La Monarchie de Juillet est loin mais, à leur manière, Balladur et Sarkozy, puis Strauss-Kahn et Fabius marchent sur ses brisées, livrant en pâture aux marchés les plus beaux fleurons de l’économie française. Jusqu’aux services publics : de France Télécom à Gaz de France. Et, du temps où il est le ministre de l’économie de François Hollande, Emmanuel Macron poursuit ce travail de sape, en dérégulant le transport routier ou en offrant les aéroports régionaux aux appétits des grands fonds d’investissement – ou même d’oligarques chinois corrompus. Au diable le service public et tout ce qui va avec : l’égalité d’accès garantie à tous les citoyens pour des besoins fondamentaux, la péréquation des tarifs…
Les effets de contamination de ces privatisations sont considérables. Le virus modifie radicalement la vie des entreprises. Avec l’entrée au capital des grands groupes français d’actionnaires boulimiques, qui exigent des rentabilités beaucoup plus spectaculaires, les principes de gestion sont complètement bouleversés. Fini, les patrons à l’ancienne, monarques de droit divin, arbitrant au gré de leurs humeurs, de la conjoncture ou des rapports de force, en donnant satisfaction tantôt à leurs salariés par des revalorisations de leurs rémunérations, tantôt à leurs clients par des baisses de prix, tantôt à leurs actionnaires par des hausses des dividendes. Désormais, dans le nouveau système, il n’y a plus guère que les actionnaires qui comptent.

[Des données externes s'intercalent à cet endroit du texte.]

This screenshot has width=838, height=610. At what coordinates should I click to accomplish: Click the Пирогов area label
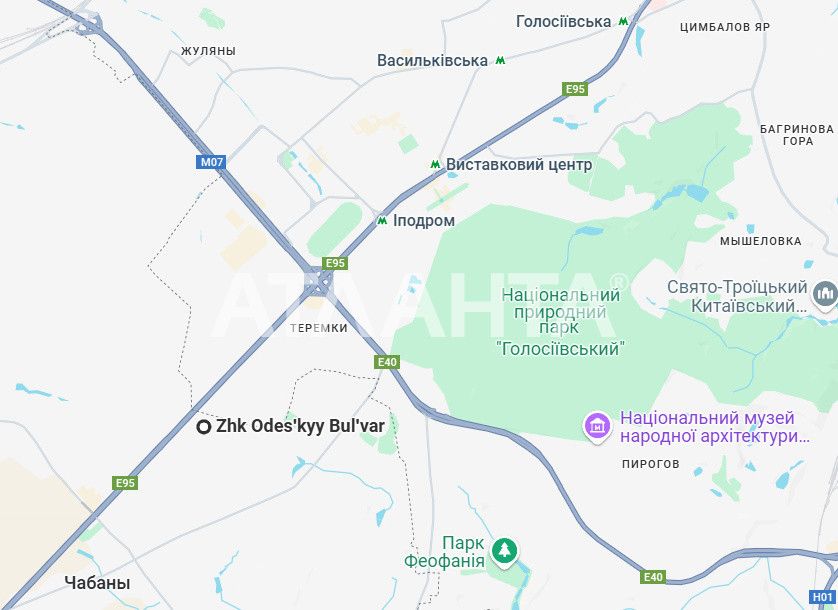pyautogui.click(x=651, y=464)
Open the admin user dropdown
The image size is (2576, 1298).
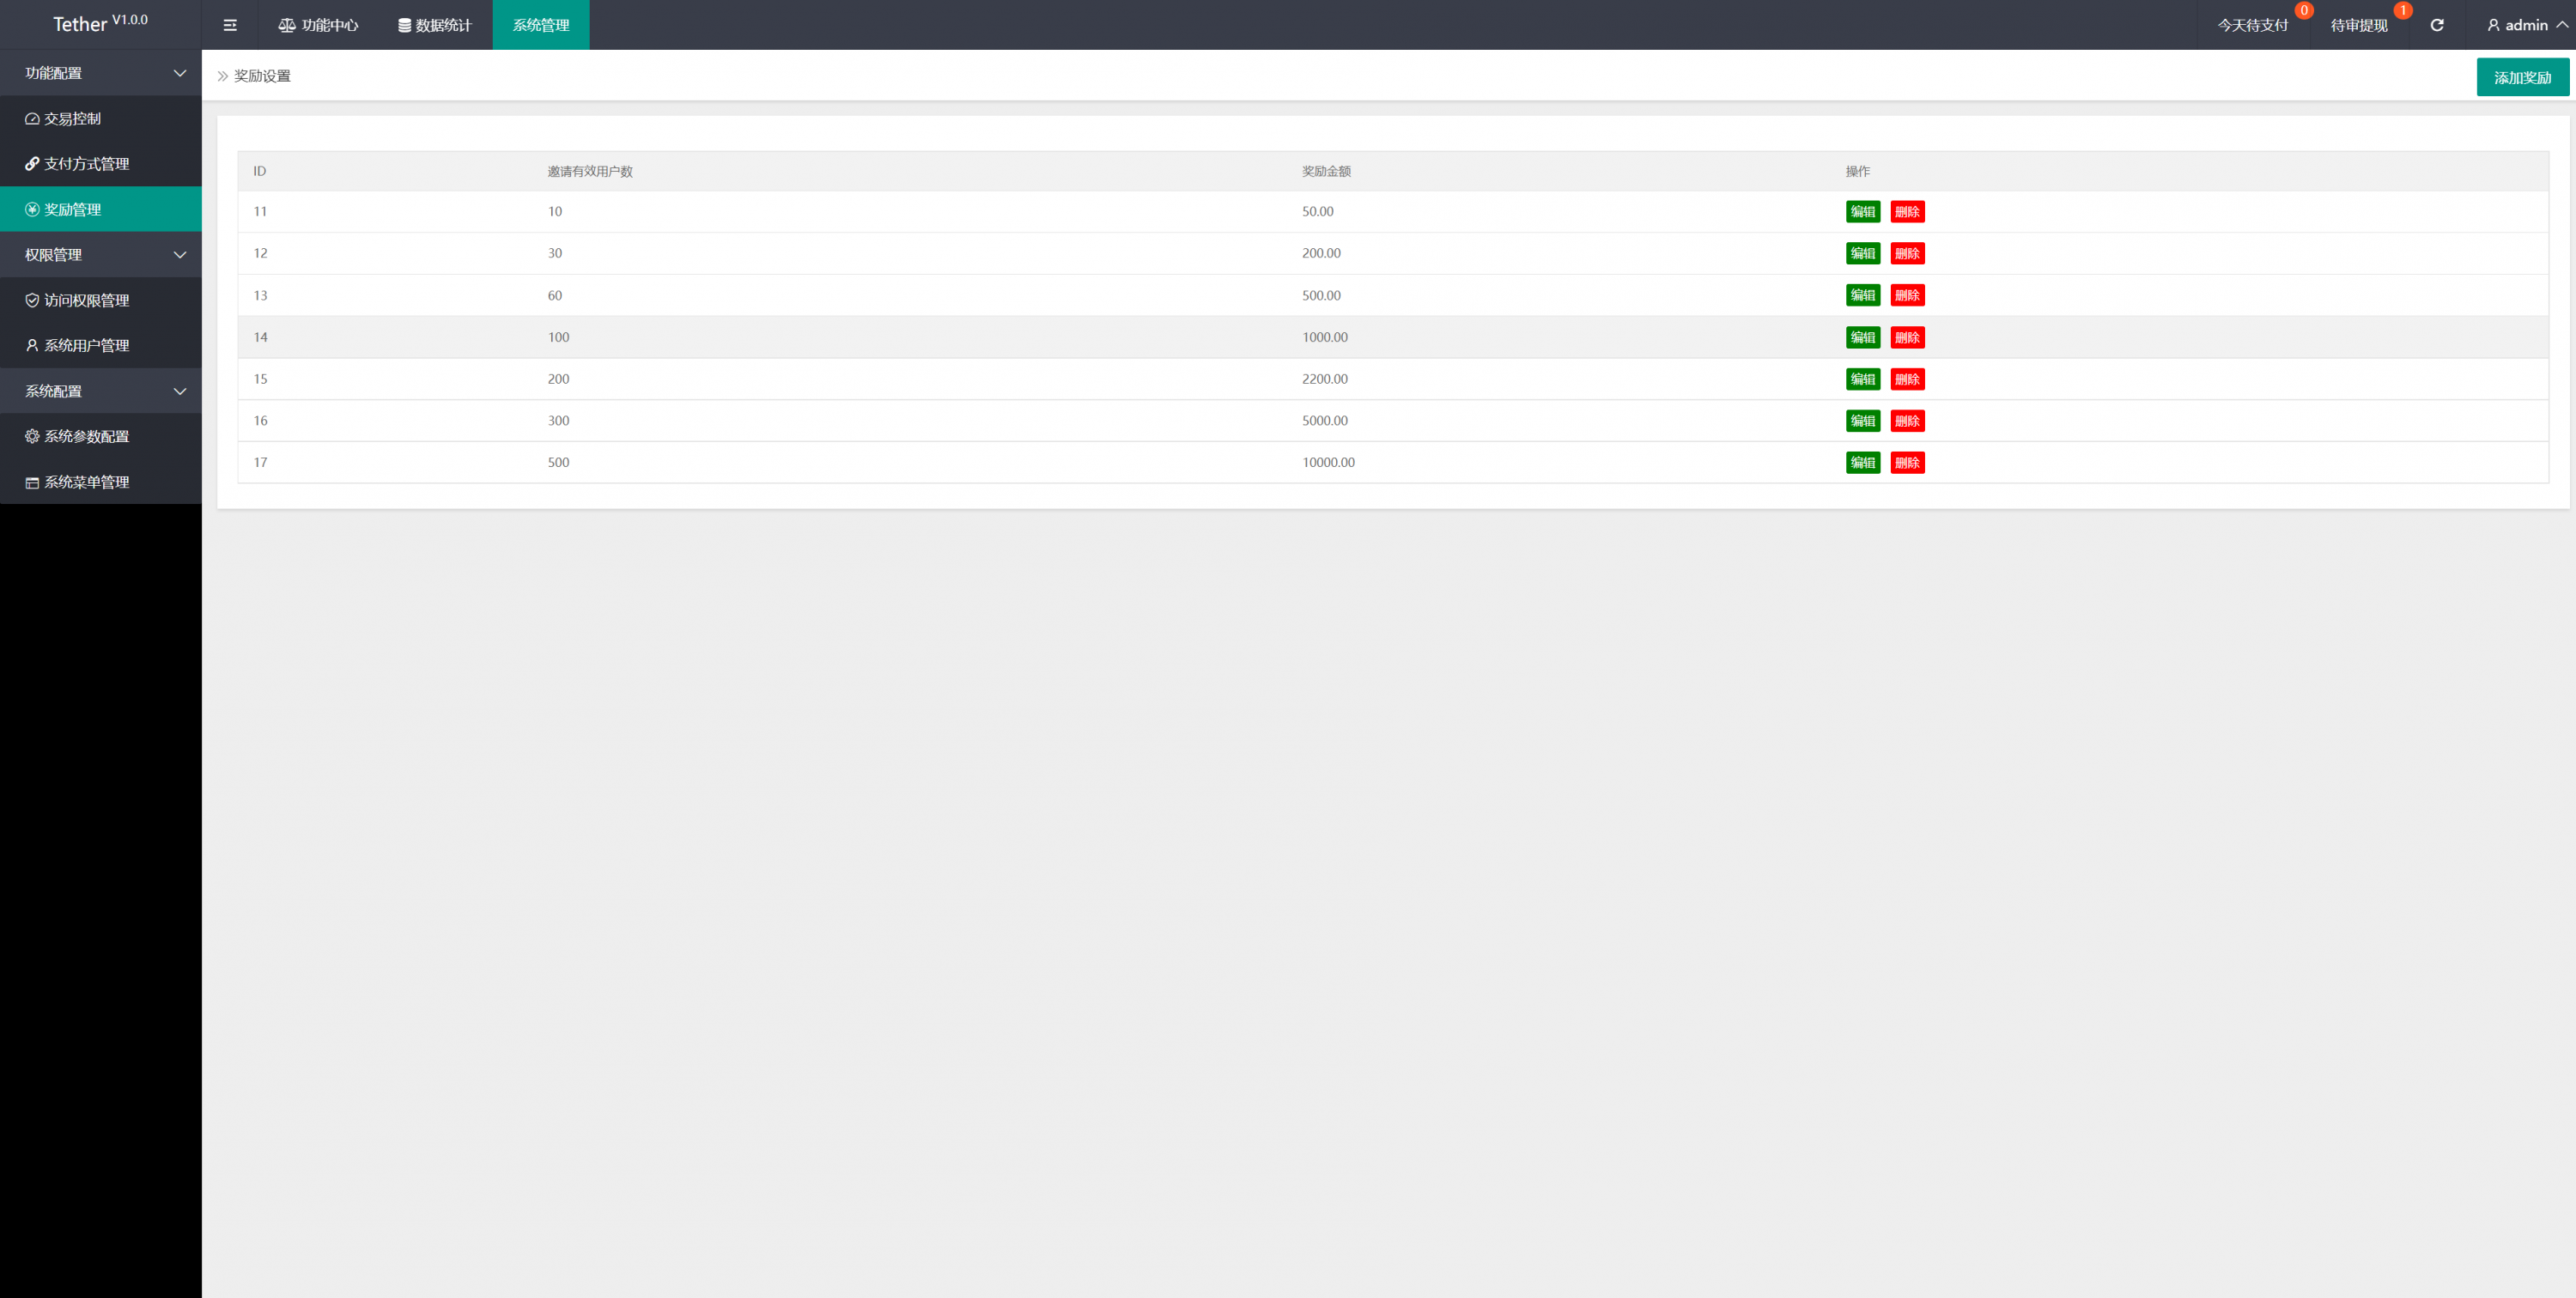2526,25
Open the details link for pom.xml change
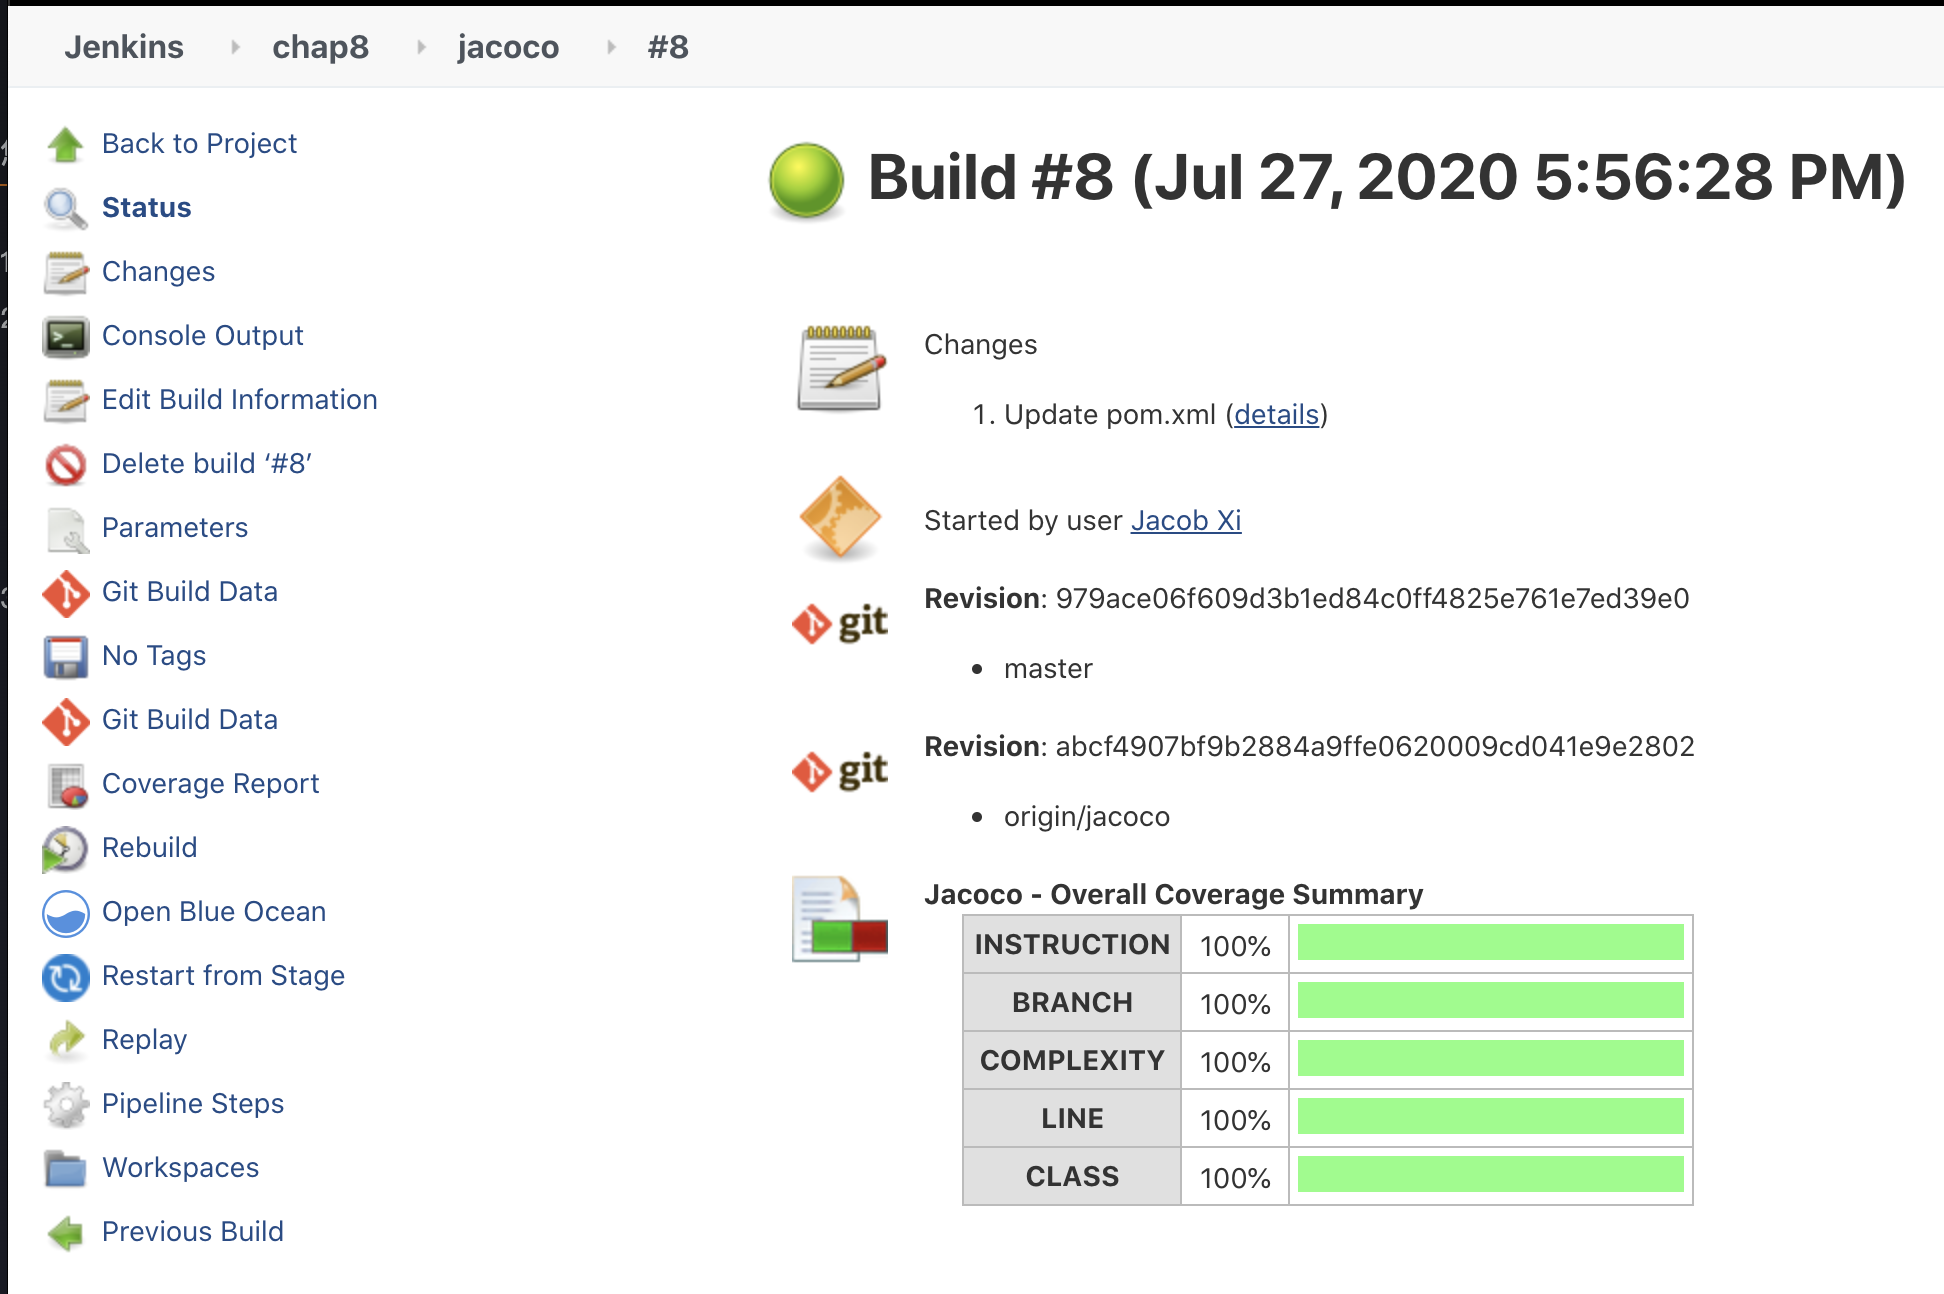 [x=1276, y=415]
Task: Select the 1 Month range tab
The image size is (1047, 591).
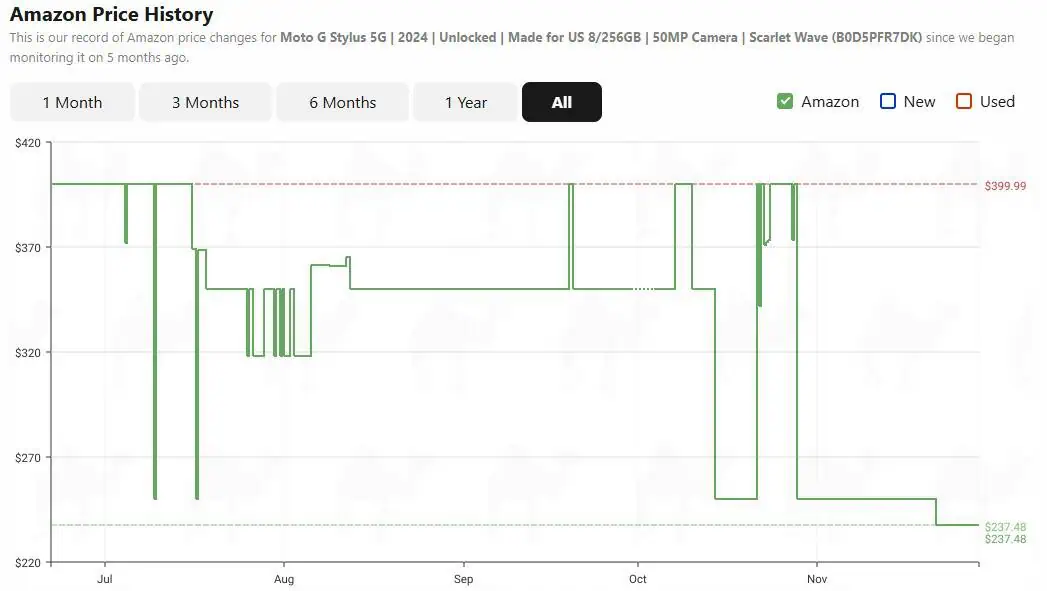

Ce sont d’abord les grilles de rémunération des entreprises qui explosent. À la solde de leurs actionnaires, et non plus arbitres d’intérêts parfois contradictoires, les PDG sont dans ce nouveau système remerciés grassement pour leur allégeance à leurs nouveaux maîtres. Stock-options, golden parachutes, retraites dites chapeaux : au fil des ans, c’est un véritable déluge d’or dont ils profitent.
Cette richesse extravagante au sommet des entreprises a pour corollaire un phénomène nouveau et massif : l’apparition des«working poors »(travailleurs pauvres). Le capitalisme anglo-saxon favorise le recours à des formes d’emploi précaire et le plus flexible possible. Pour en rester au même exemple, celui de l’automobile, près d’un emploi sur deux dans ce secteur provient désormais de l’intérim. Autrement dit, le travail ne protège plus de la précarité, voire de la pauvreté.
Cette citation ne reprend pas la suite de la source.